[Instructions to follow] Produce a faithful copy of the data, one that leaves out the pictures.

Data entries
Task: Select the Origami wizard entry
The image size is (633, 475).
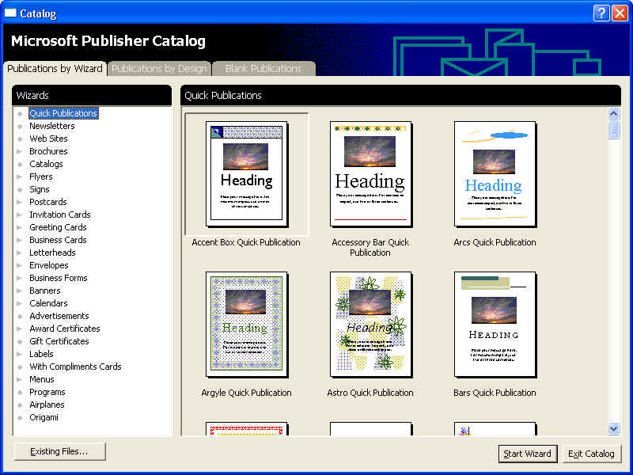Action: point(44,417)
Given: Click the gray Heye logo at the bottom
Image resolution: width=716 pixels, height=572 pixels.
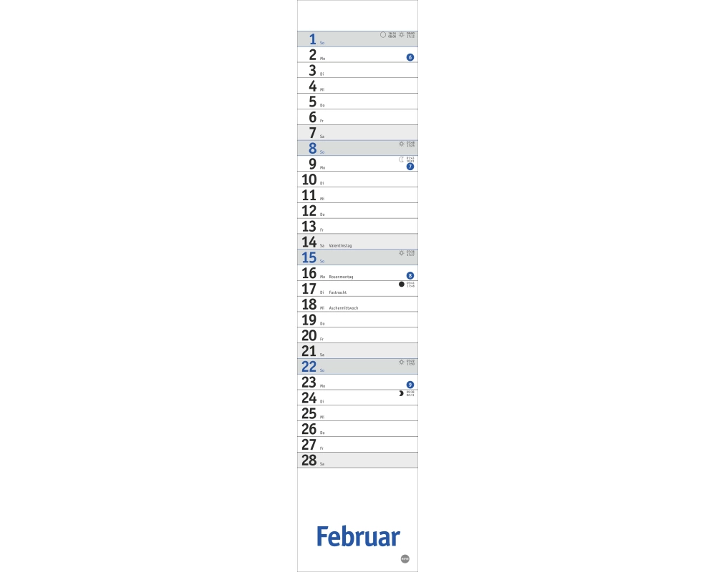Looking at the screenshot, I should click(405, 560).
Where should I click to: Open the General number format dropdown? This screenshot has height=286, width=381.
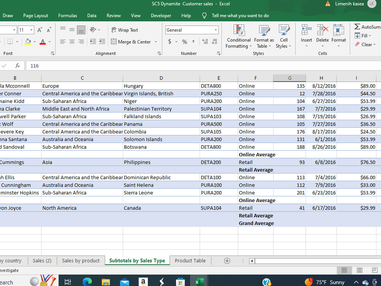[216, 30]
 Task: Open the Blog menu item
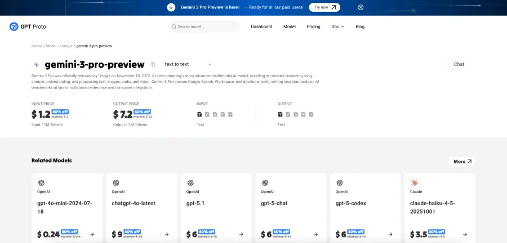click(360, 26)
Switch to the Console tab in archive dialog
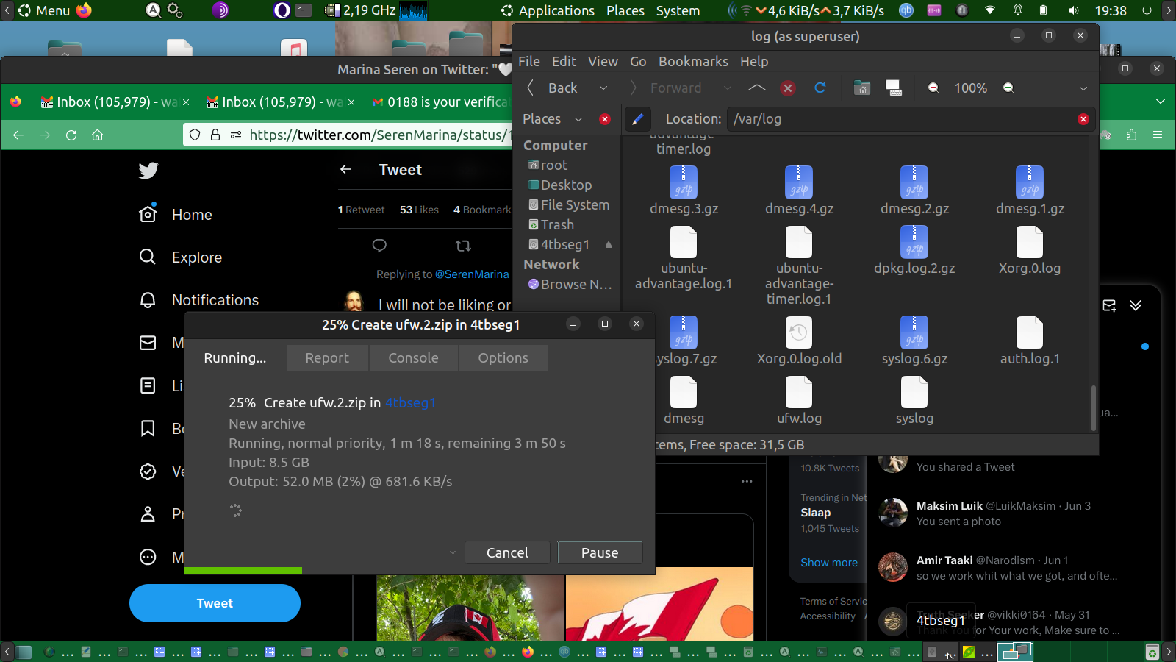1176x662 pixels. tap(413, 358)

[Exercise response]
Task: Select the Origami wizard entry
The image size is (633, 475).
Action: point(44,417)
Given: Click the gray Heye logo at the bottom
Image resolution: width=716 pixels, height=572 pixels.
Looking at the screenshot, I should click(405, 560).
Where should I click to: Open the General number format dropdown? This screenshot has height=286, width=381.
[216, 30]
 Task: Open the Blog menu item
click(360, 26)
Switch to the Console tab in archive dialog
1176x662 pixels. tap(413, 358)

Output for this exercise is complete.